### Work task
All lines in the data below carrying the string "will" are to be located and copied.

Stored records
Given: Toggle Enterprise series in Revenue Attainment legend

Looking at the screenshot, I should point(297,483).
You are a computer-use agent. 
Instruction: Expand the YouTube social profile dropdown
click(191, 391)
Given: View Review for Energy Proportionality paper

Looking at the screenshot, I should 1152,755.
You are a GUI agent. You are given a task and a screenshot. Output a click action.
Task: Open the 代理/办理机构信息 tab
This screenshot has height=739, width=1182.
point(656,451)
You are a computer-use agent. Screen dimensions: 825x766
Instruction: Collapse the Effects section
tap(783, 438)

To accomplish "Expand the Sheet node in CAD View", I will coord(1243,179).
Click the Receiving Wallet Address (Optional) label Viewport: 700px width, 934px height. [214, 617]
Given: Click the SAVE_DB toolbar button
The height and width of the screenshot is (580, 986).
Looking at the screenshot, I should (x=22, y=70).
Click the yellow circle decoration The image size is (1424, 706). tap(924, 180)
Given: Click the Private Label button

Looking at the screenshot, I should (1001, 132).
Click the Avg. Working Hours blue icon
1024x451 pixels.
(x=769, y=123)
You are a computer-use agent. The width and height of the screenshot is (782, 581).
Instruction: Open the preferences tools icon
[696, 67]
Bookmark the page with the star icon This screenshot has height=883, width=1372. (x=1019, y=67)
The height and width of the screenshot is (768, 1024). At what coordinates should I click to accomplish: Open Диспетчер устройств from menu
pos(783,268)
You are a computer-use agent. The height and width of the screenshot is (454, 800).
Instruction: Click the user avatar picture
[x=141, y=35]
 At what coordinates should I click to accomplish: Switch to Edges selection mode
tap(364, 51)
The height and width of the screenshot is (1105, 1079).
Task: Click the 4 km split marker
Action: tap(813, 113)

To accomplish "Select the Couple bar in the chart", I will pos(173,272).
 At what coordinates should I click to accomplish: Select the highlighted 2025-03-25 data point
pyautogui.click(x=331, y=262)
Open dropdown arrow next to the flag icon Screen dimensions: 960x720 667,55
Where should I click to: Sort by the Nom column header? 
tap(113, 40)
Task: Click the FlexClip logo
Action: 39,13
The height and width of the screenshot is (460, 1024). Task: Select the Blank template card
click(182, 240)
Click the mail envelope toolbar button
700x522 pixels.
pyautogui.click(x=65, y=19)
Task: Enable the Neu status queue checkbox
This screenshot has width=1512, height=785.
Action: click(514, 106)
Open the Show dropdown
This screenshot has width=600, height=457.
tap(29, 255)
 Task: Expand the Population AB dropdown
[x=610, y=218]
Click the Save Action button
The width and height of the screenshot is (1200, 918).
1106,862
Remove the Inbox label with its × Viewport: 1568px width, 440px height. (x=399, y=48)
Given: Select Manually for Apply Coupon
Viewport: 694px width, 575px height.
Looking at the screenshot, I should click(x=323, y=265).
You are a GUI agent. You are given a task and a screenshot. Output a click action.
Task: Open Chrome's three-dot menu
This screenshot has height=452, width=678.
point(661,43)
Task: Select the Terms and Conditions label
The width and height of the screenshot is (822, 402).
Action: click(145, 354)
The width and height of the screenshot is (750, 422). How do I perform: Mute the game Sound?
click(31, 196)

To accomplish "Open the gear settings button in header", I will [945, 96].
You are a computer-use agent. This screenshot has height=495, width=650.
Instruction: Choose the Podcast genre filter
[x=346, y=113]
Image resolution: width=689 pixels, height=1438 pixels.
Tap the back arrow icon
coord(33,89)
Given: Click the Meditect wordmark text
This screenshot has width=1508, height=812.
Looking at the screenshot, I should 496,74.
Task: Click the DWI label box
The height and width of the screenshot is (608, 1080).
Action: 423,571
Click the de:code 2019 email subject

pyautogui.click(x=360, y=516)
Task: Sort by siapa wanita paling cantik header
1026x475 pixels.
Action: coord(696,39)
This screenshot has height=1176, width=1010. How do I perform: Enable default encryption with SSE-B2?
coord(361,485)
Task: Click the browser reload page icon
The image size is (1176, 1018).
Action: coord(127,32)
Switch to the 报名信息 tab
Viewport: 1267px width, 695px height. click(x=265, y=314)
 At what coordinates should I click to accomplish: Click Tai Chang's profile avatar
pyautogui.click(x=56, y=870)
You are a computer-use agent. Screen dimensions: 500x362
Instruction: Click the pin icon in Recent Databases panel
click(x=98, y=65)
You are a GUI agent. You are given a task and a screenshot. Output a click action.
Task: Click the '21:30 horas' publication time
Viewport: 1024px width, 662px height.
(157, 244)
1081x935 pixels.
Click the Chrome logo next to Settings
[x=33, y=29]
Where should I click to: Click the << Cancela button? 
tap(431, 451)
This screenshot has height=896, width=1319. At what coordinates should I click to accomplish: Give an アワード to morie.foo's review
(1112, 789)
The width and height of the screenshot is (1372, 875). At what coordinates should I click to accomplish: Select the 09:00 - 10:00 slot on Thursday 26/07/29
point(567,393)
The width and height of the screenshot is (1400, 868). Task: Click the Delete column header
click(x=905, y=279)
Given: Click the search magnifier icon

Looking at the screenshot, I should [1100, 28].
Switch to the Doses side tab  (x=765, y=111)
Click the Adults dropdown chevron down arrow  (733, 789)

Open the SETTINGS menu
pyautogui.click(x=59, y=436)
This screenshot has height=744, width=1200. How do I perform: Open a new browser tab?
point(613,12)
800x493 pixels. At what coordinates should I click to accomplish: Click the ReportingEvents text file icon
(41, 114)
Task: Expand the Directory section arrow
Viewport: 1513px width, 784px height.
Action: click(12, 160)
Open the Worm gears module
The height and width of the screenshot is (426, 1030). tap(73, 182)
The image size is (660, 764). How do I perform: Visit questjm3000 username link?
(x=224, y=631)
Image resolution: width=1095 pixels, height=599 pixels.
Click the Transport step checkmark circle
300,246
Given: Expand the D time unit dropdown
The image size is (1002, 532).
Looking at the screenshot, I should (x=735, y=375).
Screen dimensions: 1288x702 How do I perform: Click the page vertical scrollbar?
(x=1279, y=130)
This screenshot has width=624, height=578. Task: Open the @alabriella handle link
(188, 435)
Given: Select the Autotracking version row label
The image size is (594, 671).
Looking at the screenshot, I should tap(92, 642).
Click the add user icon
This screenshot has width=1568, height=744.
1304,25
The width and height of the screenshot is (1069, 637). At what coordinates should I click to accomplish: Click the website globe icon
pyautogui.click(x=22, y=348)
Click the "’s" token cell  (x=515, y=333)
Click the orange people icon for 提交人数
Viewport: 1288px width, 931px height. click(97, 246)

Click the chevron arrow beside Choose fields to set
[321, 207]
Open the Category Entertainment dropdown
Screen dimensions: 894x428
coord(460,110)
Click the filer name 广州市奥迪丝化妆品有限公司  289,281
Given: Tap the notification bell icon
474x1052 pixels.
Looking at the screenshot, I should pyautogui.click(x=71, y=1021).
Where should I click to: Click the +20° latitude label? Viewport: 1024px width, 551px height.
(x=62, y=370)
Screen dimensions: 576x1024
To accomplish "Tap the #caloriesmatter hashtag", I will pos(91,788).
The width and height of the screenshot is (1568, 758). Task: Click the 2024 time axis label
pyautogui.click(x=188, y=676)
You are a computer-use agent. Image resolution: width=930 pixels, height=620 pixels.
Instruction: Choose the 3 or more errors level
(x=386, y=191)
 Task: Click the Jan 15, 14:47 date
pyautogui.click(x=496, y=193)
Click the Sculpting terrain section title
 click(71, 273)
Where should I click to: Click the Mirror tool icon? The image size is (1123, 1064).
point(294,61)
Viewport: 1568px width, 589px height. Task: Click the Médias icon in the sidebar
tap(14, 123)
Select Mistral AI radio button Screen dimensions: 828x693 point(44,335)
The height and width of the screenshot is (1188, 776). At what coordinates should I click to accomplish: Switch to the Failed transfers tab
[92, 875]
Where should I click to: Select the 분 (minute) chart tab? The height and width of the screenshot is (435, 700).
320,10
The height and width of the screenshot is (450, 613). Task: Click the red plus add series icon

### The answer
To accomplish "Expand the Sheet node in CAD View", I will coord(1243,179).
To accomplish "Select the Couple bar in the chart", I will pos(173,272).
To accomplish "Open the gear settings button in header", I will [945, 96].
To accomplish "Tap the #caloriesmatter hashtag", I will pos(91,788).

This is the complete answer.